Der Antisemitismusbeauftragte der Bundesregierung, Felix Klein, äußerte sich erschüttert. "Ich bin entsetzt über neuerliche Pläne für einen Anschlag auf eine Synagoge an Jom Kippur", sagte Klein dem Redaktionsnetzwerk Deutschland. Er mahnte ein hohes Maß an Wachsamkeit gegenüber antisemitischen Bedrohungen an.

"Der Vorfall in Hagen zeigt, dass der Schutz jüdischer Einrichtungen in Deutschland weiterhin allerhöchste Priorität haben muss", erklärte Benjamin Strasser, der Antisemitismusbeauftragte der FDP-Bundestagsfraktion. Es müsse nun geklärt werden, ob der Tatverdächtige den deutschen Behörden selbst bekannt war. "Sollte nur durch einen Hinweis ausländischer Nachrichtendienste ein Anschlag knapp verhindert worden sein, wäre das fatal."
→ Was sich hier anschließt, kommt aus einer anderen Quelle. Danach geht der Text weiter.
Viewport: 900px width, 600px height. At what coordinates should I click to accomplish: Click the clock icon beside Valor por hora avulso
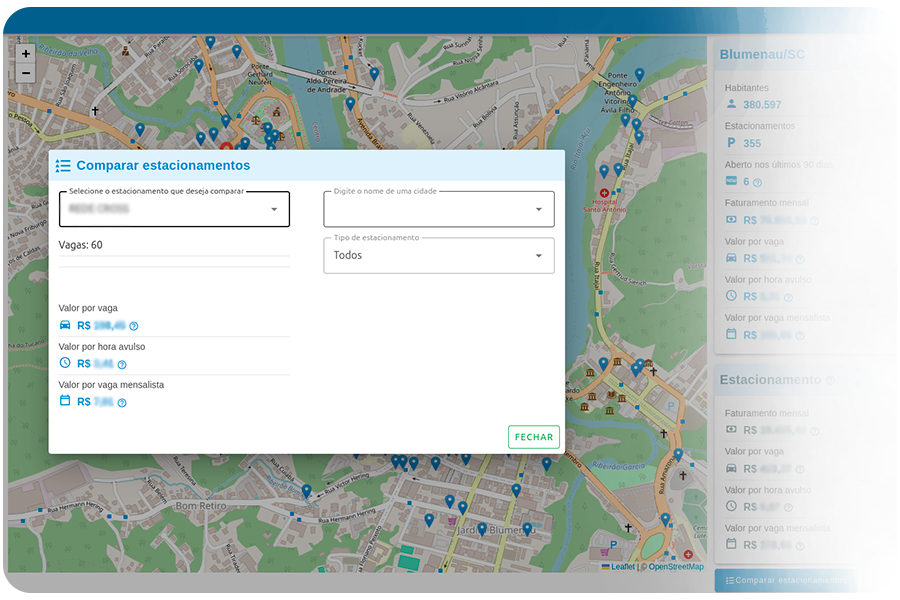[x=66, y=363]
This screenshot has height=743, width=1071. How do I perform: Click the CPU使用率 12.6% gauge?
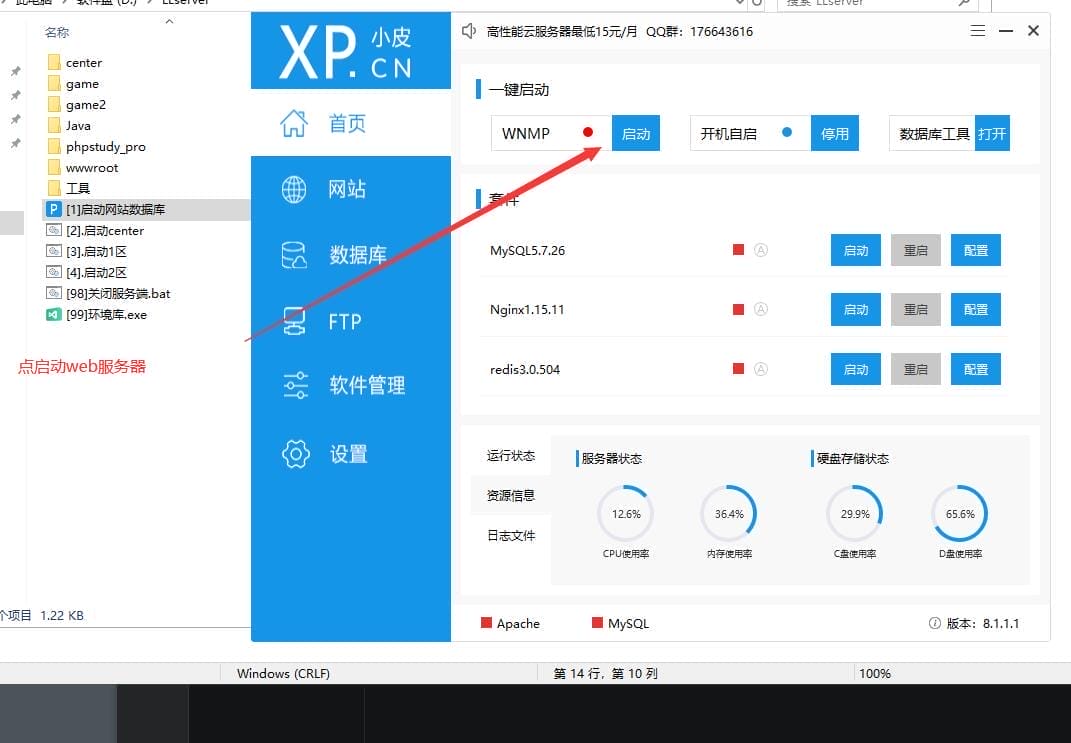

"Es macht traurig und erschüttert, dass Jüdinnen und Juden an Jom Kippur wieder nicht ohne Angst in die Synagoge können", erklärte Integrationsstaatsministerin Annette Widmann-Mauz (CDU). Auch Bundesjustizministerin Christine Lambrecht (SPD) brachte ihre Erschütterung zum Ausdruck. "Es ist unerträglich, dass Jüdinnen und Juden erneut einer so schrecklichen Bedrohungslage ausgesetzt sind und den Beginn ihres höchsten Fests Jom Kippur nicht friedlich gemeinsam feiern konnten", erklärte sie.

Die vereitelte Gewalttat in Hagen weckt Erinnerungen an den Anschlag von Halle am 9. Oktober 2019. Damals wollte ein Rechtsextremer - ebenfalls an Jom Kippur - einen Anschlag auf die Synagoge verüben, in der sich zu diesem Zeitpunkt 51 Menschen versammelt hatten. Nachdem er an der Tür gescheitert war, erschoss er auf offener Straße eine zufällig vorbeilaufende Passantin und später einen jungen Mann in einem Dönerimbiss. Der Täter ist inzwischen wegen zweifachen Mordes und vielfachen Mordversuchs verurteilt.